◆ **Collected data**

<<<<

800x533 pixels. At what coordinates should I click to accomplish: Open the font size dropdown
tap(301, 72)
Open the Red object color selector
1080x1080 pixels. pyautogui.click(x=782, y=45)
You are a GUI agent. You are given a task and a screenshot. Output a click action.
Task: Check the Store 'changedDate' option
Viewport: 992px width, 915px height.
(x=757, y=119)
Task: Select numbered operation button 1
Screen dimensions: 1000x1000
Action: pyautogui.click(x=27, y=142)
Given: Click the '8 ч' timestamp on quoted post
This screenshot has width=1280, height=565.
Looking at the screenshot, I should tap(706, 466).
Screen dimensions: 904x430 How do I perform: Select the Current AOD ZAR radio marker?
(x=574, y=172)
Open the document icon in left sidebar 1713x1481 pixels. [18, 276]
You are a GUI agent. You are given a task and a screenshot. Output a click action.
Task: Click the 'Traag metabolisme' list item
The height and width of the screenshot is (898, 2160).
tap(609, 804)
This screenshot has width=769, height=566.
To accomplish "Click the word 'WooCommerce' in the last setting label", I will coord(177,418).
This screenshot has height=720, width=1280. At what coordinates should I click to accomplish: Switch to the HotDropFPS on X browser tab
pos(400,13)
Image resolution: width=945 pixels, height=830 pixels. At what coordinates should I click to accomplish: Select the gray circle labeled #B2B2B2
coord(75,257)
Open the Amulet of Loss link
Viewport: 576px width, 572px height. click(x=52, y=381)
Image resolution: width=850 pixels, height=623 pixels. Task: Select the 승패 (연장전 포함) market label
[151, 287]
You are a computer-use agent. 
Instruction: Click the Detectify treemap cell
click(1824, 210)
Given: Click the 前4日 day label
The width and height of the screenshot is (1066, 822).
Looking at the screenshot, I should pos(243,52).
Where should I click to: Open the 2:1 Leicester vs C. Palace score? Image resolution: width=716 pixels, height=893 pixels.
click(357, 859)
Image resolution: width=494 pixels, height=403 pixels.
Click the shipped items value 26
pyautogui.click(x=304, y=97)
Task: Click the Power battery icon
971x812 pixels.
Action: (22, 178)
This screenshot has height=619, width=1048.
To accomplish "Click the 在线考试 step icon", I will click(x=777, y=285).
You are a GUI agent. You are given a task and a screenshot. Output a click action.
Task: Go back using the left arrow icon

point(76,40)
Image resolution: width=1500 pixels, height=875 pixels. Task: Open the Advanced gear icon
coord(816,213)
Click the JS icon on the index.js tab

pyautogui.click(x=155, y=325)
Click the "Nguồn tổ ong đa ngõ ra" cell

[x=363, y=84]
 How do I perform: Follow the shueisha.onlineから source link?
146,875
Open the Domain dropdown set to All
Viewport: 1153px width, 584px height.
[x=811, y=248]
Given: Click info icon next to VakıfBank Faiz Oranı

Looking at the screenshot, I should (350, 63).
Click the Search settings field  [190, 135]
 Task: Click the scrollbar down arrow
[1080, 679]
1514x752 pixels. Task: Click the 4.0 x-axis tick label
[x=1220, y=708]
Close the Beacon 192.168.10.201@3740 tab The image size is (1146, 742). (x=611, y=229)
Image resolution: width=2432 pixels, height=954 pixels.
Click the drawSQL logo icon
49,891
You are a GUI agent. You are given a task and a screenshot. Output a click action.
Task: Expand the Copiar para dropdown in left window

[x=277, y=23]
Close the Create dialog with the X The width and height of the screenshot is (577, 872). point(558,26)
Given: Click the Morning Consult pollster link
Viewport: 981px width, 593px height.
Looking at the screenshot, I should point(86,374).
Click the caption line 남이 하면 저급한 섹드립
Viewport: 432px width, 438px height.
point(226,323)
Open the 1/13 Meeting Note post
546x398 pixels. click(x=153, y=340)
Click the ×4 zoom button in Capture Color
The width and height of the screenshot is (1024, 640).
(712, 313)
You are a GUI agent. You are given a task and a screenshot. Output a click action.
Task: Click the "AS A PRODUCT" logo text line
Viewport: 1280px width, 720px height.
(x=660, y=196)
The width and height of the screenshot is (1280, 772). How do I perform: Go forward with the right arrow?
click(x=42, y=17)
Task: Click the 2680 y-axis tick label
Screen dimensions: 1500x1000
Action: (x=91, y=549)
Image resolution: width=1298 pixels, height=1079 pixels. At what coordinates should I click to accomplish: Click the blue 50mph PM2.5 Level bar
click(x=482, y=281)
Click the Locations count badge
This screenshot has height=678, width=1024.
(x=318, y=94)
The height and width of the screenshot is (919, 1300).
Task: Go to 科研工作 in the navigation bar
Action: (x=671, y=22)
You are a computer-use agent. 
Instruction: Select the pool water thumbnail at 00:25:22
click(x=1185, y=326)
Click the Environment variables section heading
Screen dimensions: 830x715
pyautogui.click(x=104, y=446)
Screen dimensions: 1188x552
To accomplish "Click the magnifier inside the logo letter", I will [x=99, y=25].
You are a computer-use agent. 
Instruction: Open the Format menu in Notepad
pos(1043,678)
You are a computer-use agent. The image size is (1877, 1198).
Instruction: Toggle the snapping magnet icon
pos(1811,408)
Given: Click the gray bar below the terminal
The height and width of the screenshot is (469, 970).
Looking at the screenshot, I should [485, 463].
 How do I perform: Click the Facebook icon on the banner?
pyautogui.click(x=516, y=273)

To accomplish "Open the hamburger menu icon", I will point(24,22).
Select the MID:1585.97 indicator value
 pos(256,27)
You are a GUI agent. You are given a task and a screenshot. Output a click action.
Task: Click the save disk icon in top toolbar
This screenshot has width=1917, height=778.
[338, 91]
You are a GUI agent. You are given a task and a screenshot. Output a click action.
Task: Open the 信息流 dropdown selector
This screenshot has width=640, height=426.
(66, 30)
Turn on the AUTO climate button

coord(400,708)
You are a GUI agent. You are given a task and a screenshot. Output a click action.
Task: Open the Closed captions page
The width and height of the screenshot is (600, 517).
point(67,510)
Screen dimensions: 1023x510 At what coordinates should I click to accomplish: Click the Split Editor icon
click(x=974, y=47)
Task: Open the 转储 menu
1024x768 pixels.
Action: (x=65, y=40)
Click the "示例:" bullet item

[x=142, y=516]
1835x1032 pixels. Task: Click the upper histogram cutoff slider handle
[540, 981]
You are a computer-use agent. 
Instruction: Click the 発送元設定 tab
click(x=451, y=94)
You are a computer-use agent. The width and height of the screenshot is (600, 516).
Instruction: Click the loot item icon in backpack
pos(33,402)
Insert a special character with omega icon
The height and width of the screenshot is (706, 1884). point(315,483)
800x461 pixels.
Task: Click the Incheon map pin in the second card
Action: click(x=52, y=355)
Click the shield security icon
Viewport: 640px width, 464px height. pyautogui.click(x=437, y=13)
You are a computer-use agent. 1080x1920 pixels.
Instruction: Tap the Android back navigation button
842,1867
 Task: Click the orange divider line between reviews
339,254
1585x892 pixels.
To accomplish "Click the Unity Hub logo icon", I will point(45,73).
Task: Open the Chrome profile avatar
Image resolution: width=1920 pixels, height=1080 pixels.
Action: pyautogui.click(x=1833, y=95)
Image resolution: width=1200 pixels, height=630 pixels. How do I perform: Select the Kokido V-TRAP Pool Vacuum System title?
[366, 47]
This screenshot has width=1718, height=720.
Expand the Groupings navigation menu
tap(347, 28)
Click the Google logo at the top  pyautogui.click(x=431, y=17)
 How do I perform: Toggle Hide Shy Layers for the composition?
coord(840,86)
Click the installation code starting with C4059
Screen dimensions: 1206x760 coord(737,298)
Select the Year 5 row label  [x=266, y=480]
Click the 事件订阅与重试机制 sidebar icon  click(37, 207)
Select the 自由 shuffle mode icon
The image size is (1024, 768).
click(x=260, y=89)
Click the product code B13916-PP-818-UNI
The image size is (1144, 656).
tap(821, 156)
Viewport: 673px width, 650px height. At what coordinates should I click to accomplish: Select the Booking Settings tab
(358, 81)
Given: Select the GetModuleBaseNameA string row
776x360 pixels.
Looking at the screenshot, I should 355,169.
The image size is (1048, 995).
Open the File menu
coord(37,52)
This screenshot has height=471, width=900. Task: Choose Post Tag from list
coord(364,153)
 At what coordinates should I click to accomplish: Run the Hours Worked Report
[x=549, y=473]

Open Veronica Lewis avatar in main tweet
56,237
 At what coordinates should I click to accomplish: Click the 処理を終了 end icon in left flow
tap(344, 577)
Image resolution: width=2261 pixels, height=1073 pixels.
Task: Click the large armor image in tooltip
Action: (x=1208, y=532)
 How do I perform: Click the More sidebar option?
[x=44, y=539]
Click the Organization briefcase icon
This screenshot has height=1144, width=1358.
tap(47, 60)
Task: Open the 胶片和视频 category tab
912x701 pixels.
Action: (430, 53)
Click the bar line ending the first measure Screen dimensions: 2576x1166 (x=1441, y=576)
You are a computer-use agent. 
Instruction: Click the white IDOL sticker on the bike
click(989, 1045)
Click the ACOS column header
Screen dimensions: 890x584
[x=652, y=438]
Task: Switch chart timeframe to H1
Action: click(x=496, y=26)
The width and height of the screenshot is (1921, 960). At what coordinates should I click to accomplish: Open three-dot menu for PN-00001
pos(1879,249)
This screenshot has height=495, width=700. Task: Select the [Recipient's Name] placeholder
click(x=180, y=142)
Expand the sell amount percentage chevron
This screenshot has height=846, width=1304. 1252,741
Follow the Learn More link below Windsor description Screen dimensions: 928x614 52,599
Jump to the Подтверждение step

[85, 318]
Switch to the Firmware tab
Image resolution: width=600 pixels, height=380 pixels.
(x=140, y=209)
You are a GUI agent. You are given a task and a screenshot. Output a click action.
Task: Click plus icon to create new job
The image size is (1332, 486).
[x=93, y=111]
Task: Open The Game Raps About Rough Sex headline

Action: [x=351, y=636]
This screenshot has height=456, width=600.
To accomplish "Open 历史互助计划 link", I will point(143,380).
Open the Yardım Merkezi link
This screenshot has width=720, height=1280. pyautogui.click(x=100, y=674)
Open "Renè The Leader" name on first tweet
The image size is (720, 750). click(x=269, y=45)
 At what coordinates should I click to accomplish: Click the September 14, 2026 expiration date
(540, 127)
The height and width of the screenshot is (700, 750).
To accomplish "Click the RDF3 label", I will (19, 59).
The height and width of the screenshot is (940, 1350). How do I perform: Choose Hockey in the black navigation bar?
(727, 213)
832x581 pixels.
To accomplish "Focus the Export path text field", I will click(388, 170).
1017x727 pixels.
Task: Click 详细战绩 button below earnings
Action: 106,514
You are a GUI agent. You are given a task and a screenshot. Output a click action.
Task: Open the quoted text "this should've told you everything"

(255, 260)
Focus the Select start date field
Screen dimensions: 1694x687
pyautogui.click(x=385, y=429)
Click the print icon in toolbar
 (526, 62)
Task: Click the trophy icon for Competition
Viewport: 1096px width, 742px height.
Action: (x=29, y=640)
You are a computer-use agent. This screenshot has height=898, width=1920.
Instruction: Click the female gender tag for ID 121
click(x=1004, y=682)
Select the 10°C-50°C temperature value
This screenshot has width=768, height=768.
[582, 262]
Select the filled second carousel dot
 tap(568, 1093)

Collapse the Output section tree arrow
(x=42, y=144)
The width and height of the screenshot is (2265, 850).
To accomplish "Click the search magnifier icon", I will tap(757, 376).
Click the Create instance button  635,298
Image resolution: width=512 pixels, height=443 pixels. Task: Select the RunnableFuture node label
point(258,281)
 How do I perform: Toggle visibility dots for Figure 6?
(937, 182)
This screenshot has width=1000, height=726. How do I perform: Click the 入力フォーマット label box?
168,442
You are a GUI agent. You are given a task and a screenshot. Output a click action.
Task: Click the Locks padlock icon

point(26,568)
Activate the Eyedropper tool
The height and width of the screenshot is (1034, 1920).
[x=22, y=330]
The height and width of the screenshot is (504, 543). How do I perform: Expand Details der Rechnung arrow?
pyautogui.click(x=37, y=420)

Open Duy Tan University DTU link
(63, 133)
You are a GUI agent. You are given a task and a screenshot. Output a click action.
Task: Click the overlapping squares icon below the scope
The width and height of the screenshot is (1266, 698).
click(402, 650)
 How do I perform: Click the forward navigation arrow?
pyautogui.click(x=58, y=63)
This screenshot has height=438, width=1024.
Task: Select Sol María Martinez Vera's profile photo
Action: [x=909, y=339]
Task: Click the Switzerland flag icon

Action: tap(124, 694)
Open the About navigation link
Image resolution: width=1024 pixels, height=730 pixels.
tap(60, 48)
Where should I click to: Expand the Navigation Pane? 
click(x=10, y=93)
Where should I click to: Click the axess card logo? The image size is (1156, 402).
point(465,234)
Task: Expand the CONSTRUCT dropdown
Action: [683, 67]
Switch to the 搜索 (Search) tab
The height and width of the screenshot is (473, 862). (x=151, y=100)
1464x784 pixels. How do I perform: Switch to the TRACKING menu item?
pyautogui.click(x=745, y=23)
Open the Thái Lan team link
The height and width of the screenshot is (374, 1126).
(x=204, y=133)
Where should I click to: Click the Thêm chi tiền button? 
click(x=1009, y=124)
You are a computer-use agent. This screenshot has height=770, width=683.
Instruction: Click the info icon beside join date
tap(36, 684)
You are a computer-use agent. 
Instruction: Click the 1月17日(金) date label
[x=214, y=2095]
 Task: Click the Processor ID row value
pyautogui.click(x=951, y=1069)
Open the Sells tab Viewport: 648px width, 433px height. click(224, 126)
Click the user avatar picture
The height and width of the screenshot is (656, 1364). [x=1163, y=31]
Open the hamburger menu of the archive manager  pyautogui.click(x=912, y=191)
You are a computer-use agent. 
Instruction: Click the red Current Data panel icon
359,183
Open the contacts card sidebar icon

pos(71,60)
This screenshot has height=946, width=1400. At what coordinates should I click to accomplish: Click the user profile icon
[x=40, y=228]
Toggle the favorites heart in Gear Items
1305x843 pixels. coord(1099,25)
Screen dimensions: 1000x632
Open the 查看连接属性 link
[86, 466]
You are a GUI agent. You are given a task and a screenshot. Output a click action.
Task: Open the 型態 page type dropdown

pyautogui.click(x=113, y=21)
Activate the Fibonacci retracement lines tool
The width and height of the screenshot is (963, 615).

>>>>

◆ **ASSIGNMENT**
Wherever a line in the entries above holds "magnifier", copy that line.

◆ **ANSWER SPACE**
To accomplish "Click the magnifier inside the logo letter", I will [x=99, y=25].
To accomplish "Click the search magnifier icon", I will tap(757, 376).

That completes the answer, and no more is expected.